# Lecture 9: Optimization

Optimization is everywhere:
 * finance
 * machine learning, big data, and statistics
 * logistics and planning
 * control theory

Three main approaches:
 * Coordinate Descent
 * Gradient Descent
 * Stochastic Gradient Descent

## Coordinate descent

 1. Fix all but one cooridnate (randomly), and optimizie that one, e.g. via binary search or analytically.
 2. If not converged GOTO 1.

## Steepest Descent

AKA gradient descent. Compute gradient, scale down, and go in opposite direction. Guaranteed to converge to (local or global) optimum.

$$
\nabla f = \left( \frac{\partial f}{\partial x_1}, \frac{\partial f}{\partial x_2}, \dots, \frac{\partial f}{\partial x_D} \right)^T
$$


### SGD

Sample one data point $n$ at each time step, and compute gradient of objective function $f$ only for that point. (In practice, use mini-batches.)

Why does SGD work? Because it offers an **unbiased** estimate of the gradient. I.e. $\mathbb{E}[\nabla f_n(x)] = \nabla f(x)$ when sampling $n$ randomly.

This has no guarantees on variance though. We can end up taking a very long time to reach the optimum.

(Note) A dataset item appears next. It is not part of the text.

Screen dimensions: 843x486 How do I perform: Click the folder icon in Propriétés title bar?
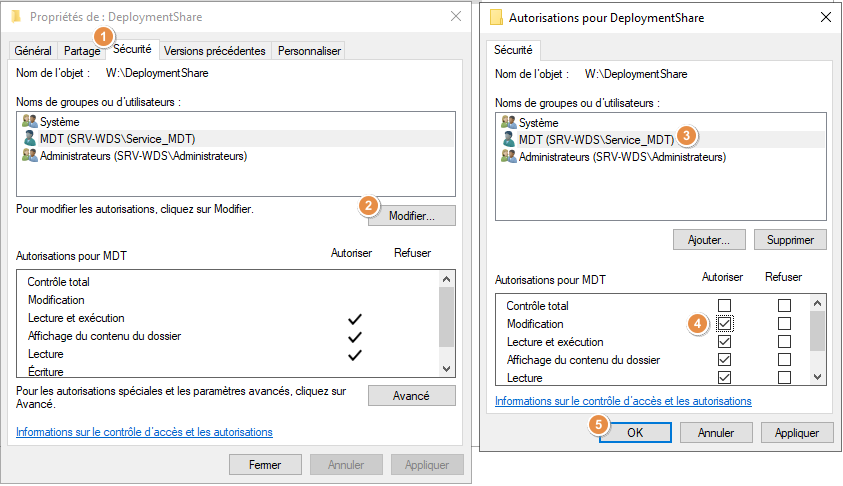click(17, 17)
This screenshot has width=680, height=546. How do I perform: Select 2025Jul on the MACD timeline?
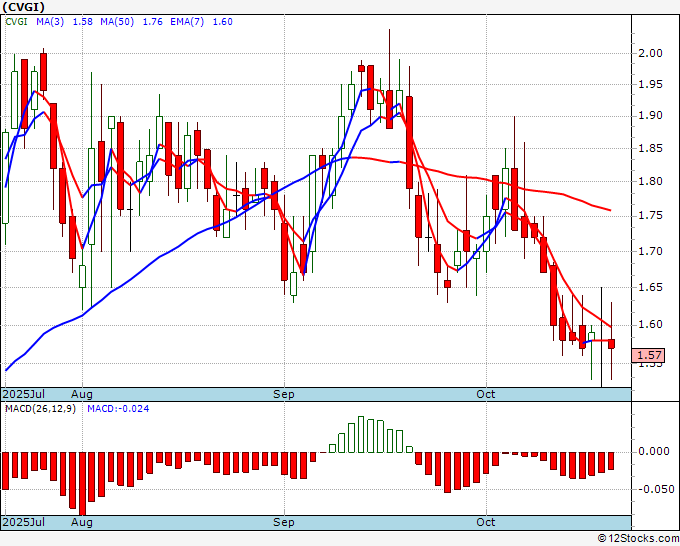pos(24,522)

## Constrained Optimization

### Constrained optimization problem

$$
\begin{align*}
\text{minimize} && f(x) \\
\text{subject to} && x \in Q \subseteq \mathbb{R}^D \\
\end{align*}
$$

Two ways to solve a constrained problem: 

  - A. Projected gradient descent.
  - B. Transform constrained problem into unconstrained one.
  
Good resources on convex optimization: https://stanford.edu/~boyd/cvxbook/

### Saddle point example

In [17]:
import matplotlib.pyplot as plt
import numpy as np

%matplotlib notebook

In [16]:
from mpl_toolkits.mplot3d import Axes3D
from matplotlib import cm


fig = plt.figure()
ax = fig.add_subplot(111, projection='3d')
X = np.linspace(-10.0, 10.0, num=20)
Y = np.copy(xs)
X, Y = np.meshgrid(X, Y)
Z = X * Y
surf = ax.plot_surface(X, Y, Z, rstride=1, cstride=1, cmap=cm.coolwarm,
                       linewidth=0, antialiased=True)
fig.colorbar(surf, shrink=0.5, aspect=5)

<IPython.core.display.Javascript object>

<matplotlib.colorbar.Colorbar at 0x1184230f0>

### A. Projected Gradient Descent

$$
x^{(t+1)} \gets \operatorname{Proj}_Q \left[ x^{(t)} - \eta \nabla_x f(x^{(t)}) \right]
$$

where

$$
\operatorname{Proj}_Q (x) = {\arg\!\min}_{y \in Q} \| y - x \|
$$

N.B.: $x$ represents the model parameters in this example, **not** the dataset itself.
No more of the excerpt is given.